Not Public Relations
By understanding civil affairs this way, it becomes clear what civil affairs is not, despite long-running misconceptions. For one, civil affairs is not public relations or community relations. Nor is it intelligence collection—although main activities like civil reconnaissance, civil engagement and civil information management significantly contribute to a commander gaining a comprehensive understanding of the operational environment.
Because it is integral to war-fighting and conflict management, civil affairs is not merely a force multiplier or enabler. Civil affairs is a maneuver force in the human geography that is the key center of gravity in contemporary conflict—much as infantry and armor maneuver on the physical battlefield. It also provides staff expertise on civil-military operations, much like intelligence, engineers and others do for their battle operating systems.
Given the nature of conflict and competition the Army must contend with, civil affairs’ part of the Army’s strategic roles is only coming of age. There is still much unfinished business in maturing it into a full-fledged member of the Army family. Civil affairs is still not an accession branch, lacks unity of command for force management, and—a century after Hunt’s report—there is still no standing civil-military operations or civil affairs staff section at the Joint Staff or Army Headquarters, nor is there organic civil affairs/civil-military operations staff or plans capability at major geographic, service, operational or tactical commands, which still try to access Reserve civil affairs with outdated Title 10 budget authorities for contingency vice continuous operations.
A Shrinking Force
Once again, the future of civil affairs is in some doubt, given renewed pressures to reduce its ranks despite defense budget increases. Service cuts in civil affairs forces are well on their way to pre-9/11 levels and impending reductions may go beyond that. The Navy eliminated its civil affairs capability; two-thirds of active Army general-purpose civil affairs is gone; and reduction of Marine civil affairs Reserve Groups and capability is taking place.

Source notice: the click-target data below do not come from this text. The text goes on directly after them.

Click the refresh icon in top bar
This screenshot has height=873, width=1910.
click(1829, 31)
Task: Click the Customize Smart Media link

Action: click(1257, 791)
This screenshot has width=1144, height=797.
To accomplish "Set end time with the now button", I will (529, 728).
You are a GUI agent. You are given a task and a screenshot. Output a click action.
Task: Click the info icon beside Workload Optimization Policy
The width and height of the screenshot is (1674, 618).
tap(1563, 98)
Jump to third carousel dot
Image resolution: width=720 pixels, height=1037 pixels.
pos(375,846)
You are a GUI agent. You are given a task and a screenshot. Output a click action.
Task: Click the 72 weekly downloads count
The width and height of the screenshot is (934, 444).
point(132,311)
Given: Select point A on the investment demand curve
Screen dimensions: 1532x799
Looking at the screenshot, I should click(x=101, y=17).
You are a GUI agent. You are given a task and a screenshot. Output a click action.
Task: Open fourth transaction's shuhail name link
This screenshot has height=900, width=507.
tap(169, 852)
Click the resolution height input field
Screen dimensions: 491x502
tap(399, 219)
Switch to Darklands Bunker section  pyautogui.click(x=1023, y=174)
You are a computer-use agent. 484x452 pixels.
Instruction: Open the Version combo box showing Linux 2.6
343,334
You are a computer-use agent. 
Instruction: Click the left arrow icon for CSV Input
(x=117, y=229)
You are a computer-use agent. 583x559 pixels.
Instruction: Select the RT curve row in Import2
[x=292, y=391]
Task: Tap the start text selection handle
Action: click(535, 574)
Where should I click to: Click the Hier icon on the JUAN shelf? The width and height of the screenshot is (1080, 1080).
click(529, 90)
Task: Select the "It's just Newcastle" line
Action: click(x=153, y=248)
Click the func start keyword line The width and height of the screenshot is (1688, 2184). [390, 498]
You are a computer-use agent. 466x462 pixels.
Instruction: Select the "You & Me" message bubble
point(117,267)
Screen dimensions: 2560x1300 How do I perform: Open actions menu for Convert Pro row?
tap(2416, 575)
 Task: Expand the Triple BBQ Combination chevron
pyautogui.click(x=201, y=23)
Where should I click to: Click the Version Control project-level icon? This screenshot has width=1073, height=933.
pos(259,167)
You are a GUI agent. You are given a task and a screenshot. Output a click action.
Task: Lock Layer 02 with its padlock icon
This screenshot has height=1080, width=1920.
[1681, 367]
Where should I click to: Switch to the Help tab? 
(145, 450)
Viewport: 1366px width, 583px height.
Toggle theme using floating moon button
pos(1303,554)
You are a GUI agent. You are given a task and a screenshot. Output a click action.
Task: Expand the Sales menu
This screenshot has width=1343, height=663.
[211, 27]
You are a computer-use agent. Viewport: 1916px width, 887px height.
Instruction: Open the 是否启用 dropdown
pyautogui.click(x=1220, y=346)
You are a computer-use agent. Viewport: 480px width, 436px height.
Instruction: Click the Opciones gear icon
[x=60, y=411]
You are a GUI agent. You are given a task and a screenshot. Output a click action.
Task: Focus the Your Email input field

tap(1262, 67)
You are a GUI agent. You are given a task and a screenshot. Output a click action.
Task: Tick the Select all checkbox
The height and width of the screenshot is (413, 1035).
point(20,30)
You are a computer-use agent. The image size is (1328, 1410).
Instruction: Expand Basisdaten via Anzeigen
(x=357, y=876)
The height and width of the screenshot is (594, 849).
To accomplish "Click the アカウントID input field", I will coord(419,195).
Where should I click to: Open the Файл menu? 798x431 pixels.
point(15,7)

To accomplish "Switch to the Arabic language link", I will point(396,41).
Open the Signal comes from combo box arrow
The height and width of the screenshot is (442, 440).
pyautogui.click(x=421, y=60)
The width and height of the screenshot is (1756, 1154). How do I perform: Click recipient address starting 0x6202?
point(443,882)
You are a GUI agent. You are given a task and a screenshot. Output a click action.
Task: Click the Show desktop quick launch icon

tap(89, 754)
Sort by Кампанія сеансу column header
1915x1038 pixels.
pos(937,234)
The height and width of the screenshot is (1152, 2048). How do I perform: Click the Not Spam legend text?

“We are currently not meeting our production numbers,” Maj. Gen. Kurt Sonntag, commander of the U.S. Army John F. Kennedy Special Warfare Center and School/Special Operations Center of Excellence, the schoolhouse for Army special operations, announced at the 2017 Civil Affairs Symposium. “The restructuring of the 85th [Civil Affairs] Brigade created an imbalanced [civil affairs] force structure, and our recruitment is down. If something doesn’t change soon, we will short the operational force drastically over the next five years.”
Time to Rebalance
A rebalancing and overhaul of civil affairs along doctrine, organization, training, material, leadership, education and policy lines is overdue, with a schoolhouse-led civil affairs capabilities-based assessment taking place right after this fall’s centennial and symposium. Maj. Gen. Darrell J. Guthrie, the new commander of the U.S. Army Civil Affairs and Psychological Operations Command (Airborne), has recognized the need to turn his globally engaged force into “more of a learning organization.”
Civil affairs must continue to evolve and adapt to changing national and Army imperatives. Any reconfiguration of civil affairs forces, however, must consider its strategic as well as operational and tactical roles and its cross-continuum contributions and capabilities. It also must exploit the civil affairs regiment’s human capital as the most operationally experienced civil affairs force in its first 100 years.
Moreover, as Sonntag urged, the civil affairs regiment itself must break its paradigm as “silent professionals” and do a better job of telling its story, beyond Army and joint commands to civilian leadership and the public at large, on how it helps secure the victory.